3.Conclusions/Recommendations

The Directive is at an early stage of its lifecycle. The improvements in average payment periods remain modest to date. Although companies are highly aware of their rights stemming from the Directive, usage of them is not yet widespread. Several factors appear to prevent an effective application of the Directive such as the lack of a common monitoring system, lack of clarity on some key concepts of the Directive and the market imbalance between bigger and smaller companies. However, the Directive is found to be coherent with other EU legislations and policies, is still relevant and has achieved EU added value.

On this basis, it is recommended that the Directive is maintained in its current form and that more time is needed to allow all its effects to bear fruit. In order to accelerate the hitherto positive impact of the Directive, the following actions are being suggested to Member States and will be taken by the Commission :

For Member States:

Set up a system/procedure to monitor progress, report and publish information on average payment periods in both the public and private sectors. The Commission will provide guidance for the establishment of a common methodology for calculating payment periods and will facilitate the exchange of best practices on reporting methods in the context of the bi-annual expert group meetings.

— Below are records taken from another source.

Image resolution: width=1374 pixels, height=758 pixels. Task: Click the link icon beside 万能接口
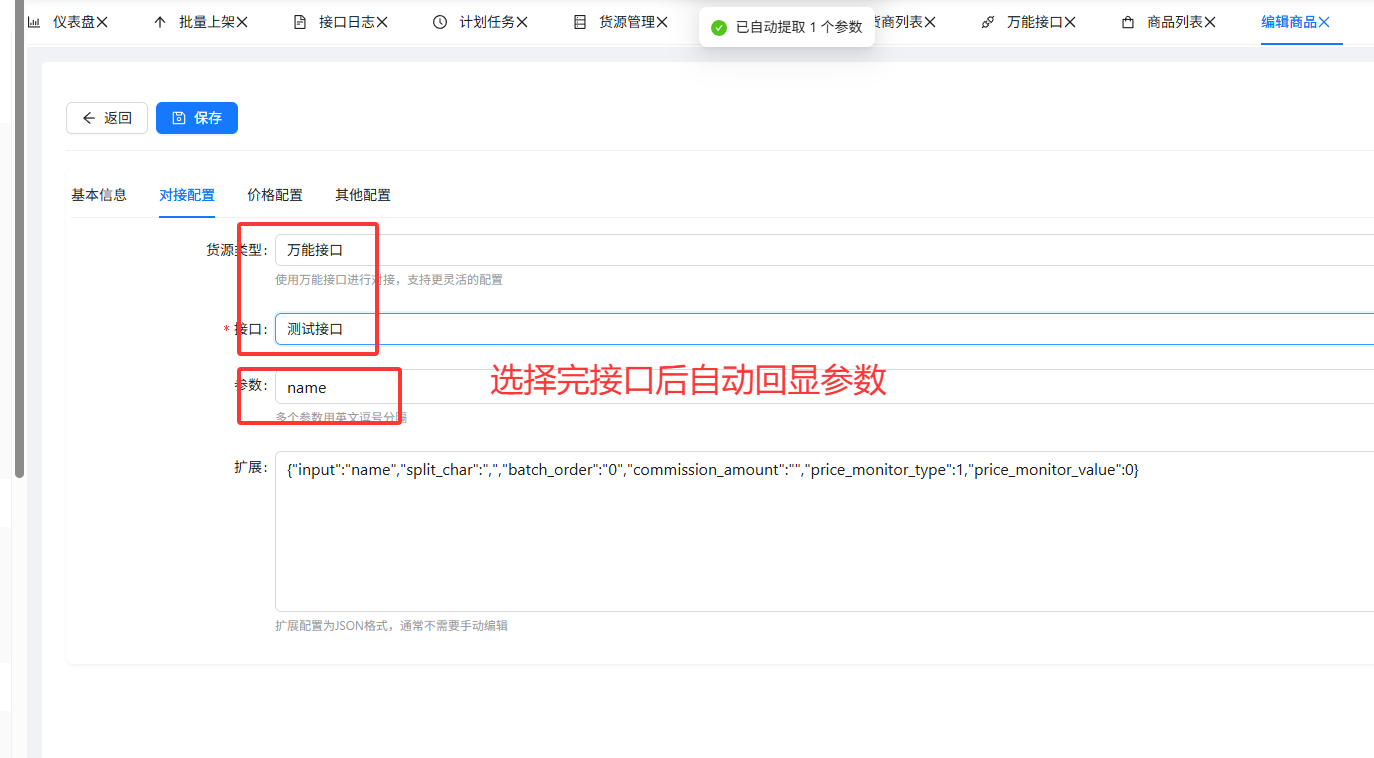[988, 22]
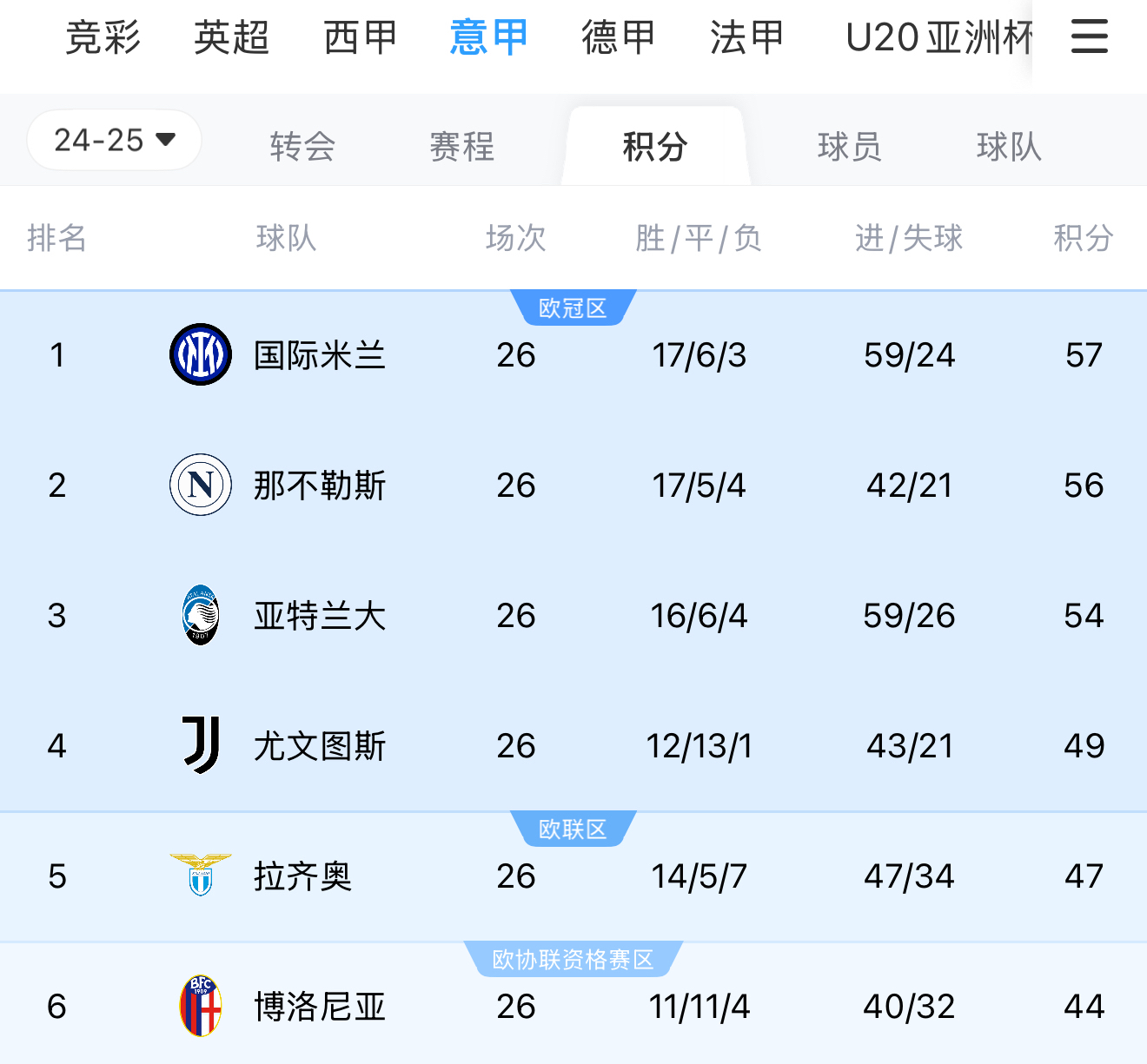The width and height of the screenshot is (1147, 1064).
Task: Switch to the 赛程 sub-tab
Action: point(460,148)
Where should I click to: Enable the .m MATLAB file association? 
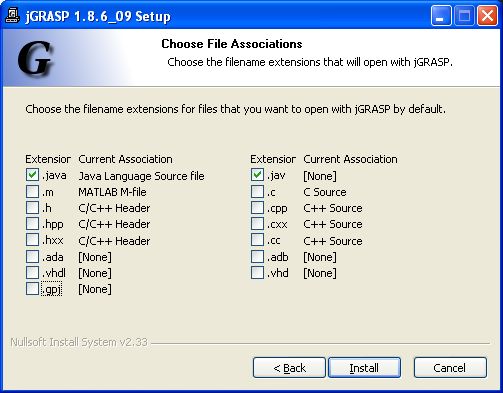(x=32, y=191)
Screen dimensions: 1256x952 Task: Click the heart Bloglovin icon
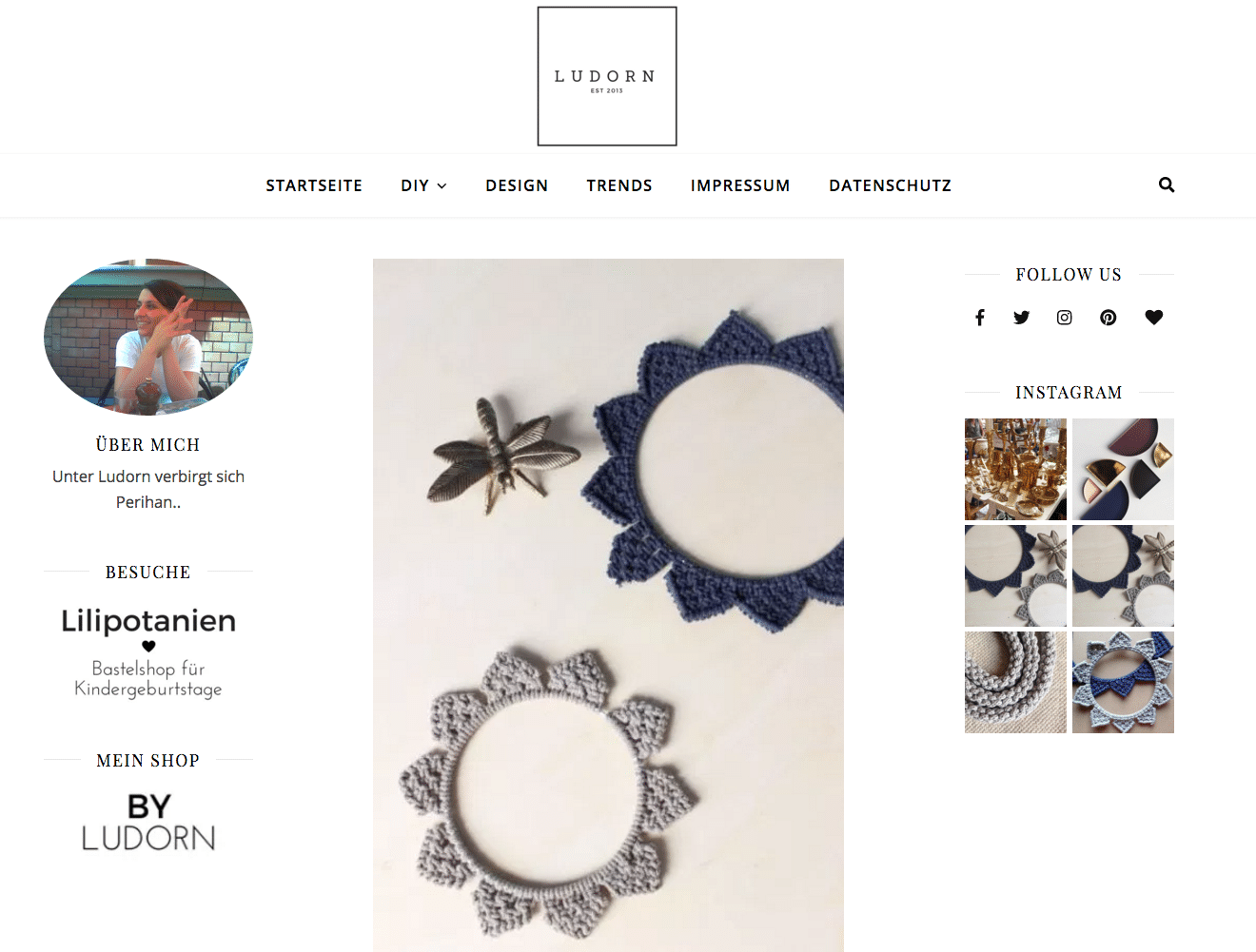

Maintain the issue of late payment high on the political agenda by continuing to raise awareness of the topic at national level.

Encourage the development and implementation of supporting initiatives such as prompt payment codes, mediation, incentives for timely payment (positive naming and shaming), etc.

For the Commission:

Run targeted studies in Member States to identify best practices in different sectors that contribute to a more effective implementation of the Directive, take stock of the results and disseminate the information via various channels.

Continue to provide guidance to stakeholders and exchange good practices in different forms (expert group meetings, interpretative notes).

Explore the possibility to collect comparable information on how national justice systems function when implementing the expedited recovery procedure for unchallenged claims and present the results in the EU Justice Scoreboard.

Assess at a regular basis the Directive's impact and its success in reaching its objectives, bearing in mind that some effects are likely to take a longer time to materalisise fully.